Une nouvelle question urbaine (I) / Bernardo Secchi.




Dans les dernières années, j’ai eu l’opportunité, avec Paola Viganò, d’étudier quelques métropoles : la Vénétie, une « ville diffuse » qui est à l’origine de nos études sur la dispersion urbaine ; la région d’Anvers au coeur d’une immense métropole diffuse qui de Lille s’étend jusqu’à Bruxelles, Rotterdam, Amsterdam et Cologne ; enfin, le Grand Paris, une agglomération de douze millions d’habitants avec au centre le Paris haussmannien, « icône du xixe siècle ». À ces métropoles, il faudrait en ajouter d’autres qui ont été pour nous des expériences plus brèves, en Europe, en Amérique latine et en Chine.

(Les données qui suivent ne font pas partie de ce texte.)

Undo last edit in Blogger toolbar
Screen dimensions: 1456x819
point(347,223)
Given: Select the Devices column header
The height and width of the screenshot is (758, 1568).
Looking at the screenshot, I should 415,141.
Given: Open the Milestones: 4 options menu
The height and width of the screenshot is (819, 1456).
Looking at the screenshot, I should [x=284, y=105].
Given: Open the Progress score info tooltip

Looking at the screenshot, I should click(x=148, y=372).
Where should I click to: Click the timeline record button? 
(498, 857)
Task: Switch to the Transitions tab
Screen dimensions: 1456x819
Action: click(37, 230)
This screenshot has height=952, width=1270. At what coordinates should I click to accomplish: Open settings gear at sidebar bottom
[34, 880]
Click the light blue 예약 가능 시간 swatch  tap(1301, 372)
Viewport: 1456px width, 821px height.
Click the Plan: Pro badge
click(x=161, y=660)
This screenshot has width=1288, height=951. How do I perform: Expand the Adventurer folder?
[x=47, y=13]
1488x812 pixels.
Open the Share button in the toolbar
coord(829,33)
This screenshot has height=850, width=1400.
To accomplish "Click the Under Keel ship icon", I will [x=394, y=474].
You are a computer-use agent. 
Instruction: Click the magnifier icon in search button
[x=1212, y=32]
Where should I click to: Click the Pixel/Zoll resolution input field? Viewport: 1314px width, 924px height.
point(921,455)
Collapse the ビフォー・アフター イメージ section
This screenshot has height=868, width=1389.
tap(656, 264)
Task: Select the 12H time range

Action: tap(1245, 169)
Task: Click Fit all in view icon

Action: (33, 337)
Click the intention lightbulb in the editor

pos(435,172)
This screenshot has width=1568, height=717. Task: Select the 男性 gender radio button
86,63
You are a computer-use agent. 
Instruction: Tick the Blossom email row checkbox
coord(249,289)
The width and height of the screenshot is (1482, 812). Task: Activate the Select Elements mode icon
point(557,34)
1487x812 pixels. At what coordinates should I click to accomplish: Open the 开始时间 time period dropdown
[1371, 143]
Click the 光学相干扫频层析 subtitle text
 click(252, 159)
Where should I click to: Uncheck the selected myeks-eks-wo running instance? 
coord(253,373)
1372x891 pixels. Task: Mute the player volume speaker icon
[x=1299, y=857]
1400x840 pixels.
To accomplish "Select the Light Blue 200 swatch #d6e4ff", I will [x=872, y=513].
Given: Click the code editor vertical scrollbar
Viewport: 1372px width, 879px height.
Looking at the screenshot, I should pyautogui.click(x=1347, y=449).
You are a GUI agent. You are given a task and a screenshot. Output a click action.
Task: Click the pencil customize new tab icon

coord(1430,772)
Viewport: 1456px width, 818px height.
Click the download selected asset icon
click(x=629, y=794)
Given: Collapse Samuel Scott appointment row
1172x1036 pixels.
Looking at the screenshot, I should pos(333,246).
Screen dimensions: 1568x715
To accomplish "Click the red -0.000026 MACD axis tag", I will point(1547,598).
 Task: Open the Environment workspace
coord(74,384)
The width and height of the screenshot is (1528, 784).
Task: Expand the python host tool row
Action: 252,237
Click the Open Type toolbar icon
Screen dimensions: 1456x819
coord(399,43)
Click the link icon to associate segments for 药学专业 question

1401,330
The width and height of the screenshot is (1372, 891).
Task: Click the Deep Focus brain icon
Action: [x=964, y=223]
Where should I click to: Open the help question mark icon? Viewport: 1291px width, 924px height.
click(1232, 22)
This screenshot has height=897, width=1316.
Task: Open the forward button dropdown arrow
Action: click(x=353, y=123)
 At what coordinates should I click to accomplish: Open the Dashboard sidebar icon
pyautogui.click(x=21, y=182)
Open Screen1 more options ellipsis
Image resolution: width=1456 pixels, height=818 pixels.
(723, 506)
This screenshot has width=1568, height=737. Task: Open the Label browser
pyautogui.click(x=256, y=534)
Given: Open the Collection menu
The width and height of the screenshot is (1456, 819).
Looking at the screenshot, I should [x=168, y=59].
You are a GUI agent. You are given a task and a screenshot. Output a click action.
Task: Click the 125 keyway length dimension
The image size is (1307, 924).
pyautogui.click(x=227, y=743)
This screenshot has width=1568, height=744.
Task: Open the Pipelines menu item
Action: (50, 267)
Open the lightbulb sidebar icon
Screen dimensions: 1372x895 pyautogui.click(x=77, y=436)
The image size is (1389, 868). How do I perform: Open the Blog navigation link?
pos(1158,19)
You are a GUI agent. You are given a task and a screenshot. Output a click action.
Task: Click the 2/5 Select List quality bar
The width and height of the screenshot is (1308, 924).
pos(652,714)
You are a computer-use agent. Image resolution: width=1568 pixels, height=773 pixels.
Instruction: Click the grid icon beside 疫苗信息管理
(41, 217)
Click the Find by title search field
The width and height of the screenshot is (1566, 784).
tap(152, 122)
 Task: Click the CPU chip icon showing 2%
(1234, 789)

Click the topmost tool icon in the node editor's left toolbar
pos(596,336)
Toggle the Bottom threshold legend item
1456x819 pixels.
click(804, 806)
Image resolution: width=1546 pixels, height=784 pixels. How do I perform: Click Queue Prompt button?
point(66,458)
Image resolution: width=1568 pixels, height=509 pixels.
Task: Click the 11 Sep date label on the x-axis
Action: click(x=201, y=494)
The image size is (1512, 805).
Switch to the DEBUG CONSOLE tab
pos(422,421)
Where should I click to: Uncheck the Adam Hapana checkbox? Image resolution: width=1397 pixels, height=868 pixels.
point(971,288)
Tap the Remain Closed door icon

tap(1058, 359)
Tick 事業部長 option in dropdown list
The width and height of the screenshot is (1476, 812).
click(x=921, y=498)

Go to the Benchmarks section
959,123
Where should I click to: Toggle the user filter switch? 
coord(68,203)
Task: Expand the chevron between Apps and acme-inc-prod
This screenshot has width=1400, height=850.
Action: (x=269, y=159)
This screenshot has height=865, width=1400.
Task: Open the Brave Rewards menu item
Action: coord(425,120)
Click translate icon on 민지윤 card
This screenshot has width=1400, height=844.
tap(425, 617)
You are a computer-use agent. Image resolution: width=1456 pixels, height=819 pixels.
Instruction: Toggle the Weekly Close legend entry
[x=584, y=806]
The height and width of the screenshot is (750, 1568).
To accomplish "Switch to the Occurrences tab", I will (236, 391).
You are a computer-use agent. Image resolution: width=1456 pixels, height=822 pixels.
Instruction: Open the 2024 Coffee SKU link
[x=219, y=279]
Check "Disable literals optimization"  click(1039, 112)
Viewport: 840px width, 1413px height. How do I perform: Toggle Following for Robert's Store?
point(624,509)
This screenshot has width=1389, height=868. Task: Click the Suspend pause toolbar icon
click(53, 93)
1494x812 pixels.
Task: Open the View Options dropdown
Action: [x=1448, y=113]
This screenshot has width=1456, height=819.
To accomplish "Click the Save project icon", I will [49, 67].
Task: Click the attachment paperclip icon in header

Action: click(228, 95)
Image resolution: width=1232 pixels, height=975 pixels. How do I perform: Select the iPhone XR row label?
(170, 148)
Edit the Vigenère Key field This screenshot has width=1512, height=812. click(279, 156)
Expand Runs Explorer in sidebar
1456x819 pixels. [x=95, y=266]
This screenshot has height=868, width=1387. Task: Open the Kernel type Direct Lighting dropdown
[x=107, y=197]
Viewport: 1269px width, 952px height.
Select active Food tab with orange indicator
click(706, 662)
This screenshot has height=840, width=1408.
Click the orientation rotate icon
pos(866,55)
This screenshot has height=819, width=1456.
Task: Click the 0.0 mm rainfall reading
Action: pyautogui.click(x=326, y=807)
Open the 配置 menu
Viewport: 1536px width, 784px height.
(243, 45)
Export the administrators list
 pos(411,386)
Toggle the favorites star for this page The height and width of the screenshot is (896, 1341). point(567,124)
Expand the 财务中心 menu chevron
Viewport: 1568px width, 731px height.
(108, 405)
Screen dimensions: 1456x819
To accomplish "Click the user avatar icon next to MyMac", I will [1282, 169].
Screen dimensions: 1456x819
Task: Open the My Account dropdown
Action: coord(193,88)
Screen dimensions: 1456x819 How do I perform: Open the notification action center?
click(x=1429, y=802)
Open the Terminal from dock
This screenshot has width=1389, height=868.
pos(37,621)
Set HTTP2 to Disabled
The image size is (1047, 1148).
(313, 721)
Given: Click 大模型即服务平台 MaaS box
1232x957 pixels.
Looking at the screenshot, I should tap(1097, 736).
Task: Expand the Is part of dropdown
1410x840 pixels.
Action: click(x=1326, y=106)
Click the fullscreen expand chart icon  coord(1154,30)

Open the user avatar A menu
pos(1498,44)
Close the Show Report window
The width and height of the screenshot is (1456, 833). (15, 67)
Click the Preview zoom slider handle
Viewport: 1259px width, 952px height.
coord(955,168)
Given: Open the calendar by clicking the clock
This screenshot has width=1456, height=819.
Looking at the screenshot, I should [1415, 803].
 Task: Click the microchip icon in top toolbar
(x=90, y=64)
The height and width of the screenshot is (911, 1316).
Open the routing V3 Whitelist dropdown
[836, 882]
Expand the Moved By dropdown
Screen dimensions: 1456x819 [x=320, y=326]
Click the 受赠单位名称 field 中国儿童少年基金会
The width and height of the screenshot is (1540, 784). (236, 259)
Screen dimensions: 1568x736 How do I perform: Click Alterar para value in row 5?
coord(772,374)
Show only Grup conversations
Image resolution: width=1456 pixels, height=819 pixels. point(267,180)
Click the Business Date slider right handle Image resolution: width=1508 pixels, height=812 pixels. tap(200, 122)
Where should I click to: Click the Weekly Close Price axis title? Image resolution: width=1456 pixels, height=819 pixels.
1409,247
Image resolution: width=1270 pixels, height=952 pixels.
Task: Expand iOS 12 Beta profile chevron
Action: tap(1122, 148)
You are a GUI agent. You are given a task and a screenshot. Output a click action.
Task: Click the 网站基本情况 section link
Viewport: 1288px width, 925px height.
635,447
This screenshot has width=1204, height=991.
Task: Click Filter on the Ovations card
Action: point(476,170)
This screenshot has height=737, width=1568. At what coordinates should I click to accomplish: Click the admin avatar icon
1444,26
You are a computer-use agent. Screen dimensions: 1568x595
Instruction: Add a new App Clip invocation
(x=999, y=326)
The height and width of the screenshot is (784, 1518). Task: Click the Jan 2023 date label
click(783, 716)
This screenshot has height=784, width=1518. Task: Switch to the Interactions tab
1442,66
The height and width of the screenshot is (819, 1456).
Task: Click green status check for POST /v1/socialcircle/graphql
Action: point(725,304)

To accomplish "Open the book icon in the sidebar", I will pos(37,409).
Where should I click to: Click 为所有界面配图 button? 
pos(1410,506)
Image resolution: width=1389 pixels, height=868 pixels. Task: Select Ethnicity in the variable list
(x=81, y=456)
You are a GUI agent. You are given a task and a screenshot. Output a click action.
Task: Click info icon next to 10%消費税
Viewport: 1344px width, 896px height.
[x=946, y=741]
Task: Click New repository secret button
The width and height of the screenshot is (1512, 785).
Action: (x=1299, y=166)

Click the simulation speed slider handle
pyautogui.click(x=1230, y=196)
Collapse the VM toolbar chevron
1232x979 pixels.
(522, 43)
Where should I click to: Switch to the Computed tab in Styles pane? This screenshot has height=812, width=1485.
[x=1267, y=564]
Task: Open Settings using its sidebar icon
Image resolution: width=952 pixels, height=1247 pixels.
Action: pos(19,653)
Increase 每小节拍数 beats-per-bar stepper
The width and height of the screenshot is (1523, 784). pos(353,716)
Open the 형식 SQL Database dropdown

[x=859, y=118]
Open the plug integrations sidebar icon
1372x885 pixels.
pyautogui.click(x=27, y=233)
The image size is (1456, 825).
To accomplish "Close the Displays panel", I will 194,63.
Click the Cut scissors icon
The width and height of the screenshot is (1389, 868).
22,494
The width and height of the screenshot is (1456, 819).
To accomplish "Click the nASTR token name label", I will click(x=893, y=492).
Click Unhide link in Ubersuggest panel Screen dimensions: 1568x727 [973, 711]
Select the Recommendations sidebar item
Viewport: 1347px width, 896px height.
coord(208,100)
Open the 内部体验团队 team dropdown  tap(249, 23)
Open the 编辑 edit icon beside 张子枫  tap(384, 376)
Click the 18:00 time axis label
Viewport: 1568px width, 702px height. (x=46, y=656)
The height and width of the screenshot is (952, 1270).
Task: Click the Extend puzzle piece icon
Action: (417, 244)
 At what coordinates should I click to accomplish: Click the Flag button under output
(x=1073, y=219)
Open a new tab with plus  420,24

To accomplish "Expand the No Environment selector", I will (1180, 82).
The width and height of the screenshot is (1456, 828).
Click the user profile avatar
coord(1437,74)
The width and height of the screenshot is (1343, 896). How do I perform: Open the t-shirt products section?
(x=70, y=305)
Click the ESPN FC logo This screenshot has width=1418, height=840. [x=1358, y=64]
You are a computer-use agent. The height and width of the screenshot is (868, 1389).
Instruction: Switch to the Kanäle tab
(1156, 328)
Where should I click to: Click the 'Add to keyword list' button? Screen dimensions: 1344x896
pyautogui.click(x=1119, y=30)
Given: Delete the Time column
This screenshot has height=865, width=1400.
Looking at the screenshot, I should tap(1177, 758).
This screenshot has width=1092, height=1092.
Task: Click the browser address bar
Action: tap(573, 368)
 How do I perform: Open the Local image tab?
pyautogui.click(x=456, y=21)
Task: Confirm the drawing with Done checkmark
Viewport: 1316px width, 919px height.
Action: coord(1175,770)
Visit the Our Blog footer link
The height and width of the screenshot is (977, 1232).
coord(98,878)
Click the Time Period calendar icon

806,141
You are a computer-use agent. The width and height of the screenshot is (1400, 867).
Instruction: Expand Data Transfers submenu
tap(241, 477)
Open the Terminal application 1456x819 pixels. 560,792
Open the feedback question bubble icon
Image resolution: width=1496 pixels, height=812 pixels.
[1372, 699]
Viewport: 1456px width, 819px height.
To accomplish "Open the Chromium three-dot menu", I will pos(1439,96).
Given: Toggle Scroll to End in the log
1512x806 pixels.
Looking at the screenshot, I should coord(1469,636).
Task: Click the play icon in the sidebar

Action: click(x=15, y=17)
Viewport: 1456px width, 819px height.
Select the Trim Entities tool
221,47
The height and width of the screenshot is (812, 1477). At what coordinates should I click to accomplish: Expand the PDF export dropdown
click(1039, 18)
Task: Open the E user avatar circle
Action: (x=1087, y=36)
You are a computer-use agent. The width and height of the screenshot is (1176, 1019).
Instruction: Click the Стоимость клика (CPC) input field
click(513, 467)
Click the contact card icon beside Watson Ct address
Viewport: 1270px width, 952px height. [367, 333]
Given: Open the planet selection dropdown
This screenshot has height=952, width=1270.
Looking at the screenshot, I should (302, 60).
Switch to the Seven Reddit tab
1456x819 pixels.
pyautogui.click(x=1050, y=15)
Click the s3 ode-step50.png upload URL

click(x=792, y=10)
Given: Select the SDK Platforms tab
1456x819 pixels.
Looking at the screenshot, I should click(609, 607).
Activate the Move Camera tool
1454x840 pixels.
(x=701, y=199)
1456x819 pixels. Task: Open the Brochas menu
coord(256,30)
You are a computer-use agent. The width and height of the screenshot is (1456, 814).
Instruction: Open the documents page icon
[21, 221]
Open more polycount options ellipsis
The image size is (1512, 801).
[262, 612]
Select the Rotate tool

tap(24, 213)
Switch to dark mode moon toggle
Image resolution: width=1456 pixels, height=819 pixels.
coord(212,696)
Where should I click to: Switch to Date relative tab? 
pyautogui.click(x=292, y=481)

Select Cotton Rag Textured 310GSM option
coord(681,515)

Il s’agissait toujours d’études qui avaient pour objectif la construction d’un projet, sachant qu’il existe une connaissance propre, produite par le projet, dont la nature et le statut épistémologique sont complexes. Cette connaissance est indépendante de celle qu’ont produite les analyses urbaines traditionnelles. Par ces études projets, nous sommes arrivés à la conclusion que nous sommes aujourd’hui, encore une fois, en présence d’une « question urbaine » dont la nature nous a conduits à avancer des hypothèses.